▶ [PROBLEM DETAILS]
Reproduce the material verbatim, starting with the line containing "How do I perform: Click the ENG" and going on through the line containing "pos(122,37)", both included. Leave the pictures out of your answer.

▶ [DATA PROVIDED]
'''
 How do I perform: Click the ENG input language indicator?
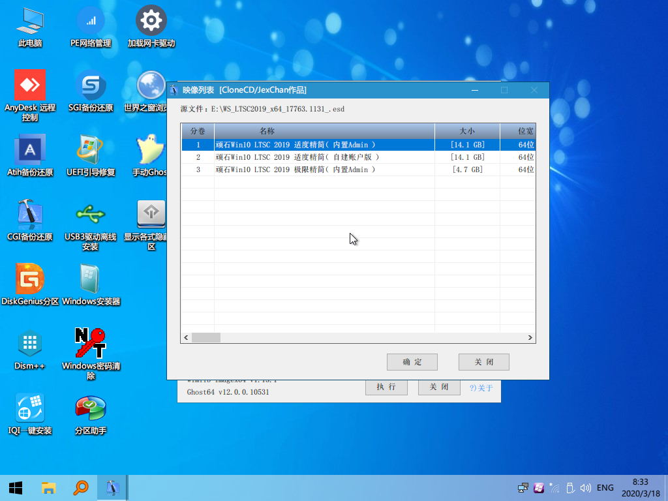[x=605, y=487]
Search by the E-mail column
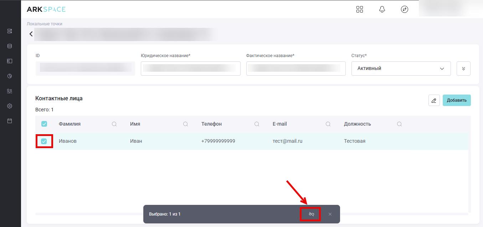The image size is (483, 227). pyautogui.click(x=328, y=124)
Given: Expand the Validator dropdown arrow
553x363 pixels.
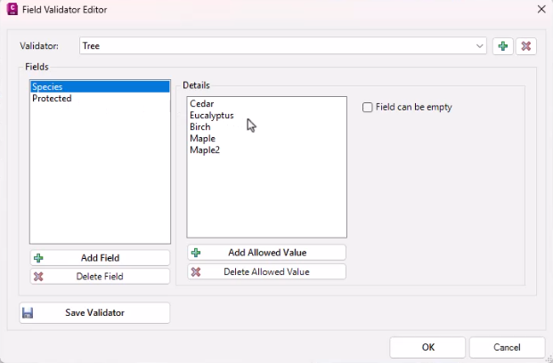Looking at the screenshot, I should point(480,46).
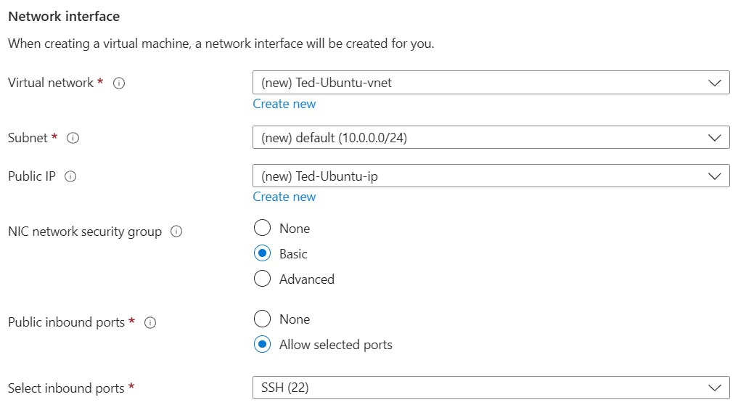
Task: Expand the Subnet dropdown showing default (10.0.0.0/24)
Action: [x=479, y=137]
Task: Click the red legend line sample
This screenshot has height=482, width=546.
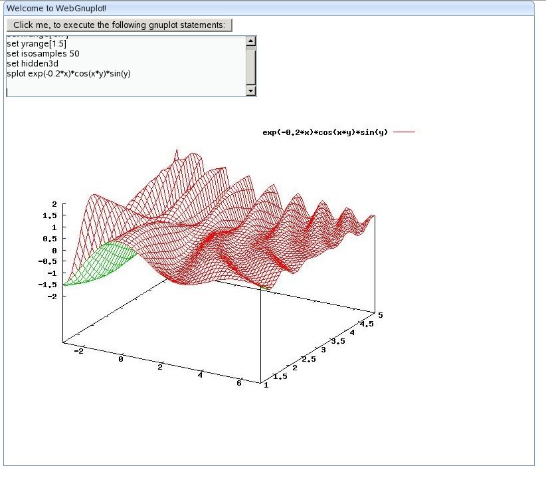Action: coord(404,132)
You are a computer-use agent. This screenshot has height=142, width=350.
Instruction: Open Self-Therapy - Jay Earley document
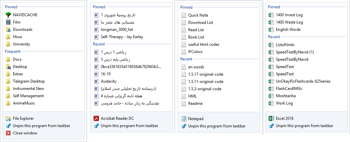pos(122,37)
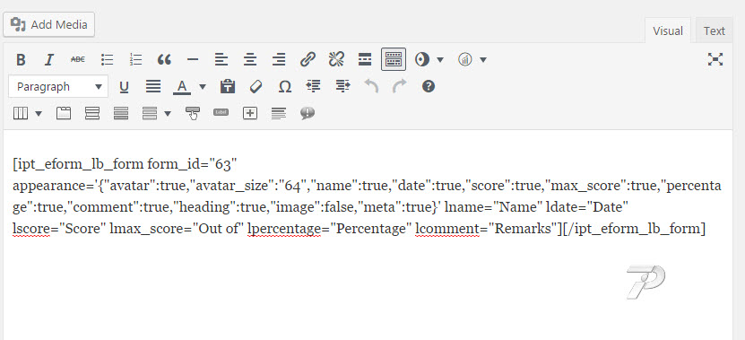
'''
'''
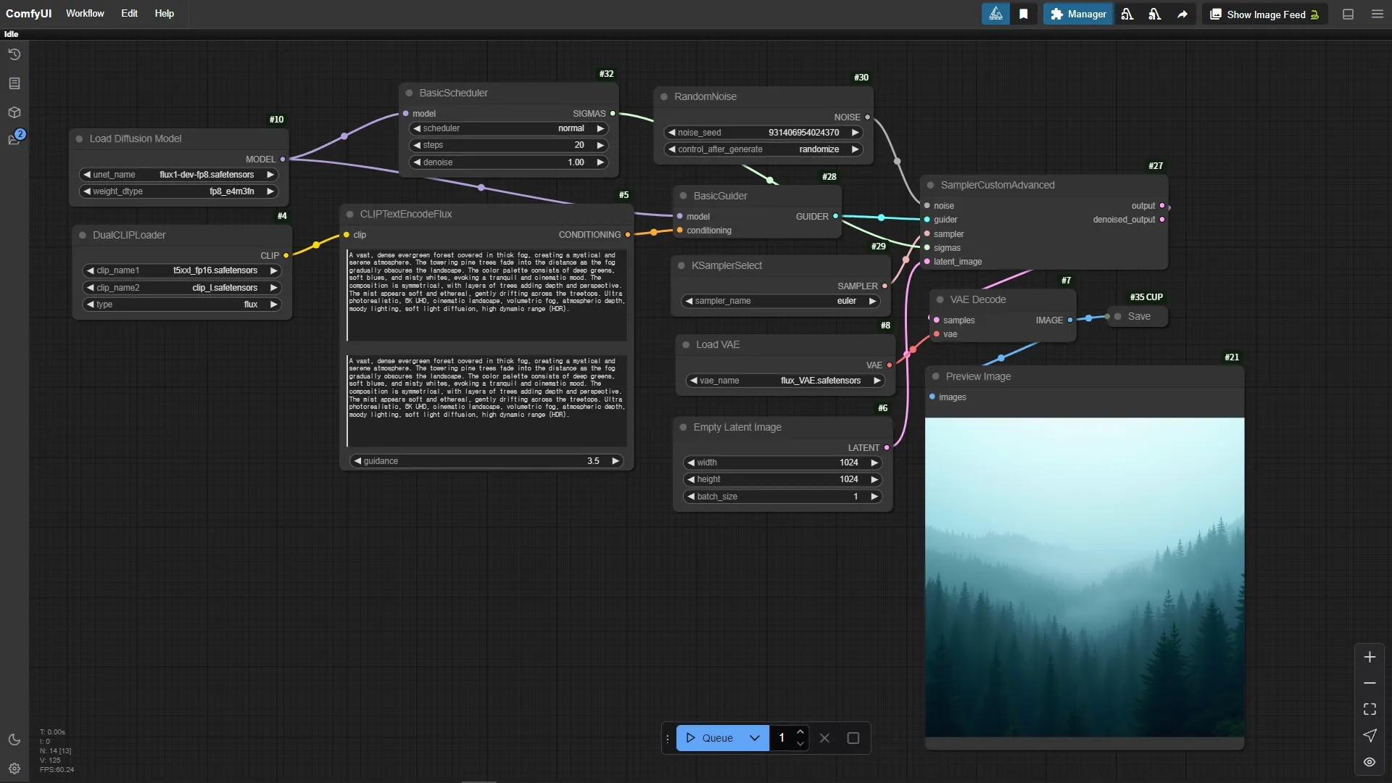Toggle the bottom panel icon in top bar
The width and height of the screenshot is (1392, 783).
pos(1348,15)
'''
'''
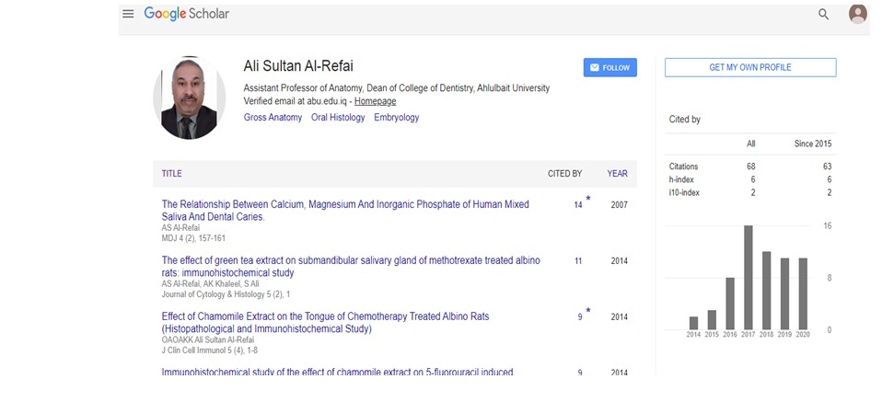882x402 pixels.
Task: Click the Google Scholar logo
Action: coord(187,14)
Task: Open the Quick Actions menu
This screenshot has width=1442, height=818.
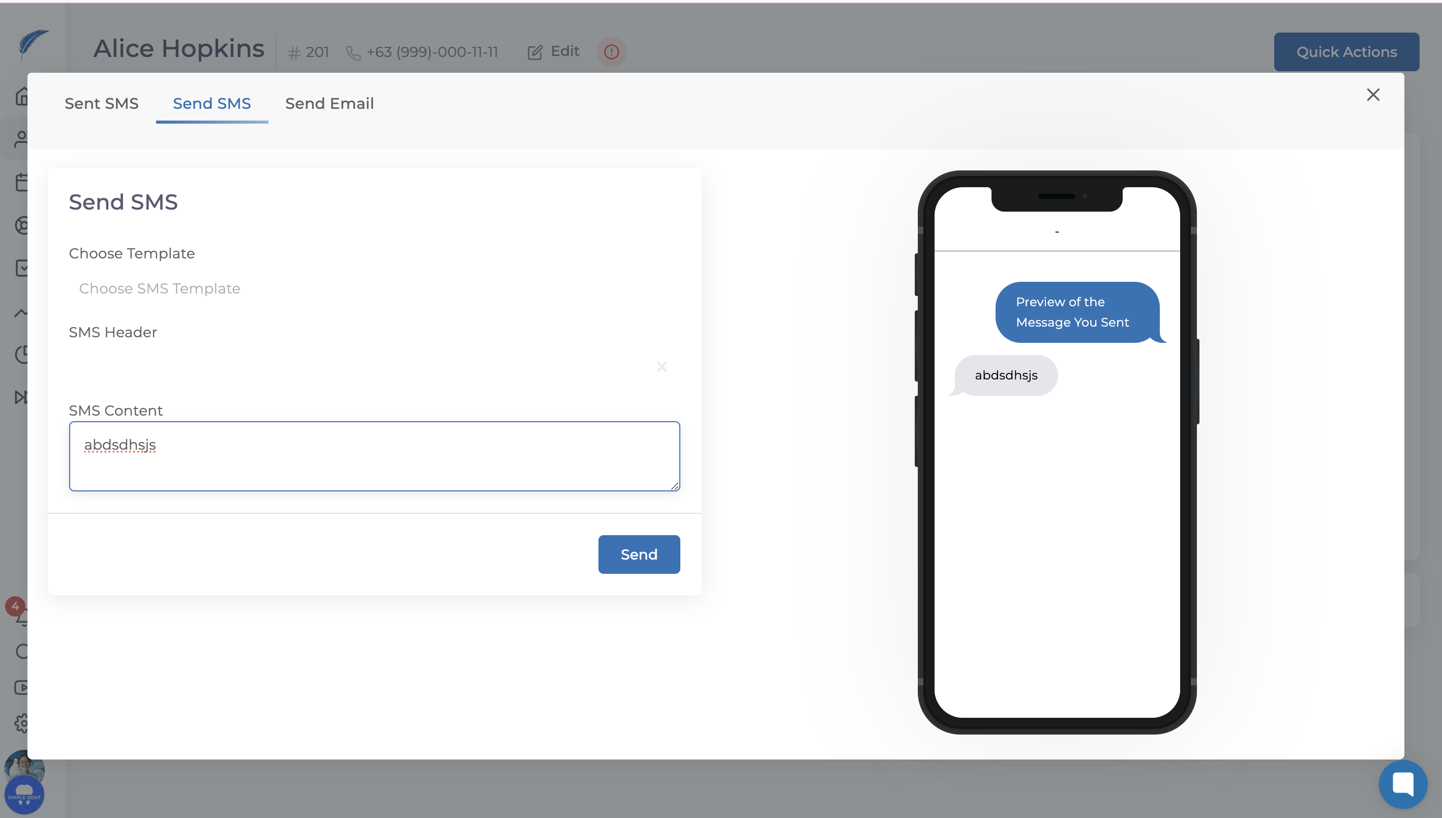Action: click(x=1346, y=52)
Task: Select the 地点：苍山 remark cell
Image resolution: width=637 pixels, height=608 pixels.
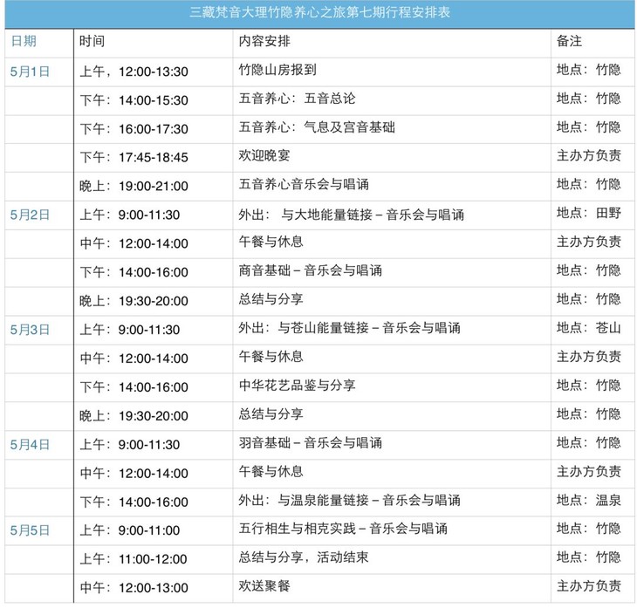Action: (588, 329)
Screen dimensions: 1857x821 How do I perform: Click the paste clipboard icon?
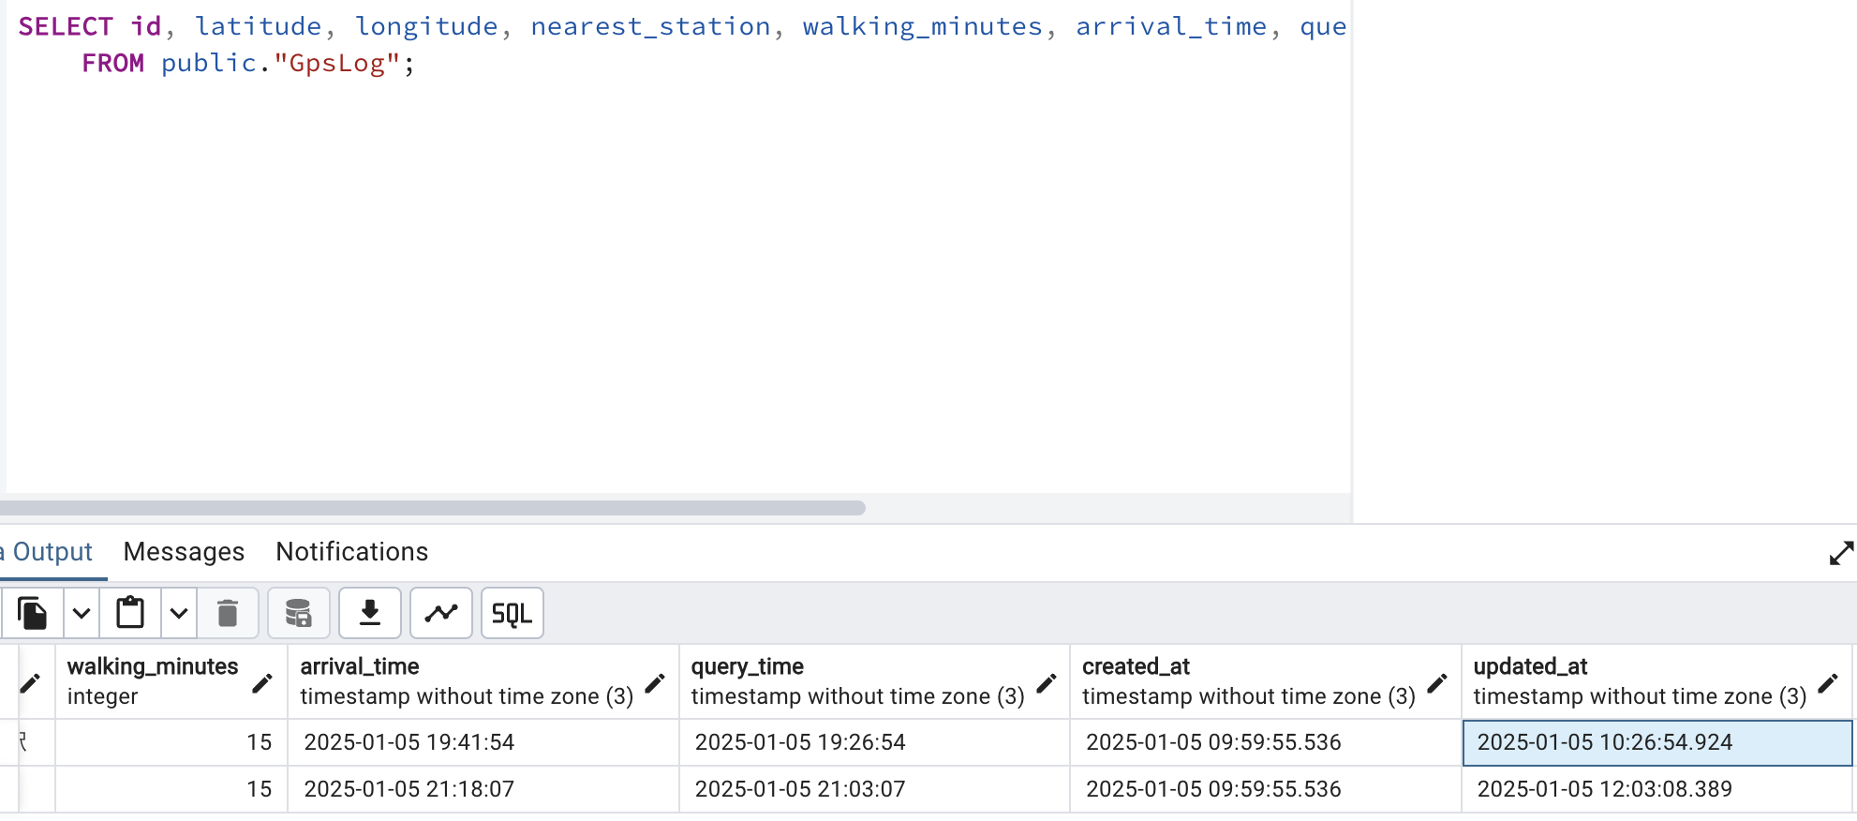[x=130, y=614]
'''
▶ [EXERCISE OUTPUT]
 How do I perform: Click the ENG input language indicator?
[x=605, y=487]
Search by the E-mail column
The image size is (483, 227). pyautogui.click(x=328, y=124)
Given: Expand the Validator dropdown arrow
553x363 pixels.
Looking at the screenshot, I should point(480,46).
Task: Expand the Subnet dropdown showing default (10.0.0.0/24)
Action: [x=479, y=137]
Task: Click the red legend line sample
This screenshot has height=482, width=546.
Action: coord(404,132)
You are a computer-use agent. This screenshot has height=142, width=350.
Instruction: Open Self-Therapy - Jay Earley document
pos(122,37)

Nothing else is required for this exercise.